Joel 2,12-18: Sal 50; 2Co 5,20-6,2

Porque esto es la Cuaresma, un tiempo de misericordia. Para soltar las cintas de nuestra faltriquera y mostrar compasión con los necesitados dándoles limosna. Mas, sobre todo, y como fuente de ella, tiempo de gracia que el Señor todavía nos concede. Por eso la ceniza. Ceniza de las palmas con que celebramos la procesión que abría la Semana Santa el domingo de Ramos. Signo de que buscamos de verdad, esta vez sí, nuestra conversión. Perdona, Señor, perdona a tu pueblo. Ven con nosotros, no sea que nuestros enemigos se rían jactándose: ¿donde está su Dios? Porque eres tú quien debes perdonarnos. Eres tu quien nos perdona. Hemos pecado contra ti, y hoy, junto a los próximos días que llenan este tiempo de Cuaresma, acudiremos a ti haciendo nuestra la oración del salmo. La rezó David, la rezaron nuestro padres, la rezamos también nosotros. Oración que el mimo Jesús hizo suya. En nuestro nombre, pero la hizo suya. Misterio de gracia. En todo igual a nosotros, menos en el pecado, mas él ayunó y fue al desierto. Para prepararse. Bueno, para que, al seguirle, nos preparáramos. Haremos camino de cruz. De su cruz. Junto a él. Siguiendo sus pasos. Hasta que, seguramente, como a sus apóstoles, también nos dé un temblor y le dejemos solo en el momento postrero. Justo el momento de nuestra salvación.

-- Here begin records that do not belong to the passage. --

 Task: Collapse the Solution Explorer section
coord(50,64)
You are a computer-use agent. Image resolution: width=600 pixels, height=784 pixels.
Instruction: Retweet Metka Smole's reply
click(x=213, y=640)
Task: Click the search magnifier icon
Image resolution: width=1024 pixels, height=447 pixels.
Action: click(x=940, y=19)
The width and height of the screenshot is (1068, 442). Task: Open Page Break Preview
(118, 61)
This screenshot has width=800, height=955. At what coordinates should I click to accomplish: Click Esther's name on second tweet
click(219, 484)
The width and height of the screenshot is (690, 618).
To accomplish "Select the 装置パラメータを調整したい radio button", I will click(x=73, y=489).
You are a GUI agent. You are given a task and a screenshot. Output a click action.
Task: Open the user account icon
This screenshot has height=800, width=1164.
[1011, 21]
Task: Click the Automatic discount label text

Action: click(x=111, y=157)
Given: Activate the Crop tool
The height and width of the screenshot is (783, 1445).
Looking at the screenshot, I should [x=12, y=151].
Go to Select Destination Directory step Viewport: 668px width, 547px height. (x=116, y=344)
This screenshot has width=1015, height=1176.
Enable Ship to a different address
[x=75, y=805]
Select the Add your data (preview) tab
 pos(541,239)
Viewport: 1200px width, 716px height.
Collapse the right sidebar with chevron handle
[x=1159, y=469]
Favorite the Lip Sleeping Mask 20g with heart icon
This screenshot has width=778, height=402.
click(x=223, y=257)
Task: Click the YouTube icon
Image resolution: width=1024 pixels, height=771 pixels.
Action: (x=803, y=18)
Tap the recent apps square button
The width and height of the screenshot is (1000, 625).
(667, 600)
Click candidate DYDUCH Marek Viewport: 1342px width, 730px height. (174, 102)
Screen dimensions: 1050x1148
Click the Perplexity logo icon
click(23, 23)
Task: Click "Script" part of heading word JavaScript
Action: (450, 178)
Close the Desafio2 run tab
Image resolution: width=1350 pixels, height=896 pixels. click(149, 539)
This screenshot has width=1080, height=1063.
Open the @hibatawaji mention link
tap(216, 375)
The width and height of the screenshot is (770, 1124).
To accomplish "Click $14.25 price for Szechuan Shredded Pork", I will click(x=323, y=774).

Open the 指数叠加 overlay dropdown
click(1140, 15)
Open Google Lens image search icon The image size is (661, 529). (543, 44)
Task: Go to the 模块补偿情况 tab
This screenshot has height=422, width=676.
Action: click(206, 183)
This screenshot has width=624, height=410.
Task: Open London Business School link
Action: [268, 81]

Misericordia, Señor, hemos pecado. Nuestro grito se dirige a ti. Sabemos de nuestra incapacidad; que en cuanto nos descuidemos, mejor, en cuanto te descuides de nosotros, te dejaremos solo, clavado en la cruz, donde está María, tu madre, y unas pocas mujeres, junto al apóstol que tanto querías. Haremos via crucis contigo, esperando no desfallecer al final, dejándote en la desnudez de la soledad. Por tu bondad, por tu inmensa compasión borra mi culpa. Lava del todo mi pecado. Sólo tú puedes hacerlo. Yo nada puedo, sino gritar mi propia desnudez. La desnudez de mi pecado que te dejó a ti desnudo en la cruz. No exagero, no, pues aunque todos los demás fueran santos, mi pecado te clavaría de igual manera en la cruz. Moriste por todos. También moriste por mi.

Pues yo reconozco mi culpa, tengo siempre presente mi pecado. Me dicen, bah, a estas alturas vienes con eso del pecado. Sí, porque has venido y te he visto, y al verte, me he visto. Ahora sé quién soy. Ahora conozco mi pecado. Que digan lo que quieran, porque ahora sé de mí. Misericordia, Señor, porque he pecado. Formo parte de un pueblo, de una comunidad, de una Iglesia en la que abunda el pecado. Pero también sé que, como nos enseña de manera tan dulce el apóstol Pablo, donde abundó el pecado, sobreabundo la gracia. Porque tras reconocer nuestro pecado se abre ante nosotros ese camino que, sin dejar de ser la vía dolorosa de la cruz, es el camino por el que se nos regala como don la gracia. Camino, pues de misericordia.

Qué más da lo que me digan, lo que nos digan, pues sabemos que la misericordia del Señor nos redime. En su cruz nos redime. Hoy, yendo al desierto, vamos a contemplar estos misterios. El increíble misterio del amor de Dios a nosotros en Cristo Jesús. Un amor que, dándosenos en entera libertad, lleva a nuestra plenitud eso que somos por naturaleza, seres de amorosidad. Creaturas de Dios y creaturas de su amor. Aunque en medio se haya introducido el pecado, ¡y de qué manera!, porque él nos lava de todo delito.